Further Information:
JISC Shared Infrastructure Services Synthesis Report, 2006
http://www.jisc.ac.uk/media/documents/programmes/capital/jisc-sis-report-final.pdf
UKOLN and the Eduserv Foundation have recently collaborated on a Dublin Core Application Profile, funded by JISC, to describe scholarly works (or 'eprints'). This Profile tackles quality and consistency issues inherent in using Simple DC. The work, co-ordinated by Julie Allinson (UKOLN) and Andy Powell (Eduserv Foundation), applies FRBR as the basis of an application model for scholarly works. The Profile also uses the DCMI Abstract Model to group descriptions of multiple entities and their relationships. As part of their community engagement plan, the co-ordinators ran a successful special session at the Dublin Core 2006 conference in Manzanillo, Mexico in October. This session presented the profile to the group and asked for comments, reactions and suggestions from the assembled experts. Reactions were positive and there was support for taking forward the application profile activity in a Dublin Core taskforce. Since then, a similarly well-received session was held at Open Scholarship 2006 in Glasgow, with significant European interest being shown. Further discussions with developers, repositories and aggregator services are taking community acceptance even further.
Further Information:
Eprints Application Profile, 2006
http://www.ukoln.ac.uk/repositories/digirep/index/Eprints_Application_Profile
The Reference Model for an Open Archival Information Model (OAIS) is an international standard (ISO 14721:2003) approved by the International Organization for Standardization that is intended to inform the development of digital preservation systems and services. As part of the five-year review cycle of ISO standards, Julie Allinson and Michael Day attended an OAIS review meeting held in Edinburgh on 13 October 2006. The meeting was jointly organised by the Digital Curation Centre and the Digital Preservation Coalition and resulted in a comprehensive set of recommendations on the OAIS model that has been submitted to the review.
Further Information:
The review recommendations and other information are available from the event's
Web pages
http://www.dcc.ac.uk/events/oais-fyr-2006/
In recent times, various pieces of software have been developed internally or jointly with partners. All are made available for reuse in the wider community. A typical example is the software supplier selection toolkit which was developed for the DISCS-UK Project at the request of MLA North-East. The underlying toolkit is still available and continues to be of interest with several hundred copies downloaded in the past five months. A script, originally designed for UKOLN use to permit migration of data from one wiki to another, has also attracted considerable interest.
Further Information:
DISCS-UK Supplier Selector Toolkit
http://www.discs-uk.info/toolkit/
At one stage it was widely thought that universal access to Web resources for people with disabilities could be achieved by applying a set of guidelines to Web content.
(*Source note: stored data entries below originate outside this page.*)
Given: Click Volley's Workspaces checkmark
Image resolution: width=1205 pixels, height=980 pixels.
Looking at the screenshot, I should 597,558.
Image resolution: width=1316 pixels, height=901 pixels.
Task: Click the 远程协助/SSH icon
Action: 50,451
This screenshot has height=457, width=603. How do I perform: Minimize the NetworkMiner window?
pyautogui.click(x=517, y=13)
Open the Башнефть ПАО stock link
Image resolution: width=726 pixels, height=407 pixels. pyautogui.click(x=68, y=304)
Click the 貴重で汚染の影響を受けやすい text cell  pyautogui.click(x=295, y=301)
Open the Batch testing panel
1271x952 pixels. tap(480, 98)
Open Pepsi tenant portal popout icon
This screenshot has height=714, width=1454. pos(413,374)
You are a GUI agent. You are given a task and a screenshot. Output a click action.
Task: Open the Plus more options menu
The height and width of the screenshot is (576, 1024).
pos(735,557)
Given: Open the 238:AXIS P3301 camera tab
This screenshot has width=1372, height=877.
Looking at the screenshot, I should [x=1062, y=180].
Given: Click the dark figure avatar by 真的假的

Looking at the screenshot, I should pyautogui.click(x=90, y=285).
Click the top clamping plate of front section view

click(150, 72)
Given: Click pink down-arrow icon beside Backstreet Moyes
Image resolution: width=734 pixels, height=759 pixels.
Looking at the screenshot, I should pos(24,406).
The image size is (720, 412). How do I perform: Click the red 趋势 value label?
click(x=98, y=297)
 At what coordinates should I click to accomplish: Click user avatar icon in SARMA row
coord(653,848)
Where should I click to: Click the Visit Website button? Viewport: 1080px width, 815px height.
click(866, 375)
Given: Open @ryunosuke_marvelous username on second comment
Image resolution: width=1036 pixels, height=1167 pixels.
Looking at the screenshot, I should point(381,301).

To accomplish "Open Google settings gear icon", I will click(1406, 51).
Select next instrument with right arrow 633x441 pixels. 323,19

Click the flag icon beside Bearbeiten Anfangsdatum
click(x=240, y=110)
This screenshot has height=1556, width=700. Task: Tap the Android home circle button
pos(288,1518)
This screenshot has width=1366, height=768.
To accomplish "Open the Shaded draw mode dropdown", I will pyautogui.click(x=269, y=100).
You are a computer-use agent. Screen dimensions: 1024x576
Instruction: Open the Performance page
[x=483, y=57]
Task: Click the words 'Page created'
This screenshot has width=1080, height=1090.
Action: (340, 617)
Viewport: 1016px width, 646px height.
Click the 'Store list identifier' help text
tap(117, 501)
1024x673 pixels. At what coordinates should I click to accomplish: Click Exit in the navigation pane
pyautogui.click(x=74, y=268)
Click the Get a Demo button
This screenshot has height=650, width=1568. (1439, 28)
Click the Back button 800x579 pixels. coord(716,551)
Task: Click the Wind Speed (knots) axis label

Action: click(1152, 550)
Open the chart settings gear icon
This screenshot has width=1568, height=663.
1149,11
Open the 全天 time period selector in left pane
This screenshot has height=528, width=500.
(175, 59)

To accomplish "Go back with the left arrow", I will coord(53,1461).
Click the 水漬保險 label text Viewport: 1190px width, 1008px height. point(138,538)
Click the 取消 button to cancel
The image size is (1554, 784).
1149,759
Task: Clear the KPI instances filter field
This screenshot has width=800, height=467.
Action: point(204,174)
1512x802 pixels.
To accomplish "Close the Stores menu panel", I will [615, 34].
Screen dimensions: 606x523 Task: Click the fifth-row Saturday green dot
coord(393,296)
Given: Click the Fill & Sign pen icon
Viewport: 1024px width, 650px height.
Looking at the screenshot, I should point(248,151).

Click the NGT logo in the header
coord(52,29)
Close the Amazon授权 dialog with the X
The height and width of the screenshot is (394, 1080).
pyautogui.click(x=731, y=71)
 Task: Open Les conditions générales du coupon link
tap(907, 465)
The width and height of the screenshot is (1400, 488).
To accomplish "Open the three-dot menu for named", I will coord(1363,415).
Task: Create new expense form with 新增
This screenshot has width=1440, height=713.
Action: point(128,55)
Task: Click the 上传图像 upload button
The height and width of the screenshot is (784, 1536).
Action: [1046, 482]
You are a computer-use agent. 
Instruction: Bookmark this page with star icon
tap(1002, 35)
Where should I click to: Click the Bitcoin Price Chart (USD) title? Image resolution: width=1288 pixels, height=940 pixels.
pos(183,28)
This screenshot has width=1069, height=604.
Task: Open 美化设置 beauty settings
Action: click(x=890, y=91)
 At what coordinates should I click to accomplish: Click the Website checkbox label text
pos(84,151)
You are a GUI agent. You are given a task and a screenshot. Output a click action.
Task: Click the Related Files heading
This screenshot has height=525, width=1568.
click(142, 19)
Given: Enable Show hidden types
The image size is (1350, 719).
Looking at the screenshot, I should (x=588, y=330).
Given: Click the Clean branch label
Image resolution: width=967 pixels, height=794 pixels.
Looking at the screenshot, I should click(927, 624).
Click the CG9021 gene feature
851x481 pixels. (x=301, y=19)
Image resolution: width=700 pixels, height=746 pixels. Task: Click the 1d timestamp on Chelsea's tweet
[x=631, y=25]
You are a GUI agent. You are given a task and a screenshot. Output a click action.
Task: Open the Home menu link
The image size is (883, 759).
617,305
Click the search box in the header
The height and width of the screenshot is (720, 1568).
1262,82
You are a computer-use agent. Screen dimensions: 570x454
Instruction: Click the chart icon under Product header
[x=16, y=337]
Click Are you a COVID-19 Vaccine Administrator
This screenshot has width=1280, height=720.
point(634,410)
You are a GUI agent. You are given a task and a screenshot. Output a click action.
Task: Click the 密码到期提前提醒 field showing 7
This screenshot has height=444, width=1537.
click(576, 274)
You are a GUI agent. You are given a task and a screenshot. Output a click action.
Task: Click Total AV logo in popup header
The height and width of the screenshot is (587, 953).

However, over time it has become apparent that the Web Accessibility Initiative (WAI) approach was unduly prescriptive. In February 2004 UKOLN and the JISC-funded TechDis service organised an Accessibility Summit in which broad agreement on the limitations of conventional approaches was reached. This led to the development of a holistic approach to e-learning accessibility which focuses on user needs and recognises that accessibility can be provided in a variety of ways. On 2 November 2006 a follow-up Accessibility Summit was held. JISC Strategic e-Content Alliance partners, including MLA, BBC and BECTa, were in broad agreement on the need to extend the initial work to a wider community. A manifesto outlining the areas of agreement and a roadmap for future work are currently being developed.
Further Information:
Accessibility Summit II: A User-Focussed Approach to Web Accessibility
http://www.ukoln.ac.uk/web-focus/events/meetings/accessibility-summit-2006-11/e-government-2006-11-13.php
Photos available at:
http://www.flickr.com/photos/redux/sets/72157594357963648/
Wikis are Web sites that allow users to add and edit content as a group. UKOLN has been using wikis for some time at events to support recording of discussion group sessions and as a collaborative tool on various projects. A presentation given at the Internet Librarian International Conference 2006 held in London in October explored the highs and lows of establishing a public sector wiki. A parallel article that expanded on the discussion points raised in the talk was published in Ariadne issue 49 entitled "Wiki or Won't He? A Tale of Public Sector Wikis". Both ask what makes for a successful wiki and argue that the answer lies, to some degree, in appending a wiki to a community. In November 2006 UKOLN organised a workshop at Austin Court, Birmingham entitled Exploiting the Potential of Wikis. We were surprised at the considerable and rapid take-up of places. The workshop looked in more detail at the relevance of wikis to the Higher Education sector. A report on the workshop will appear in the next Ariadne (issue 50). It seems that wikis are very much here to stay and that their use, in e-learning and library areas especially, will be worth watching.
Further Information:
Wiki or Won't He? A Tale of Public Sector Wikis
http://www.ariadne.ac.uk/issue49/guy/
Exploiting the Potential of Wikis: UKOLN Workshop
http://www.ukoln.ac.uk/web-focus/events/workshops/wiki-workshop-2006/
In June 2006 the 10th Institutional Web Management Workshop returned to UKOLN's home base at the University of Bath. The event was opened by the Vice-Chancellor Professor Glynis Breakwell and offered the 180 delegates three packed days of plenary talks and parallel sessions on institutional case studies, national initiatives and emerging technologies.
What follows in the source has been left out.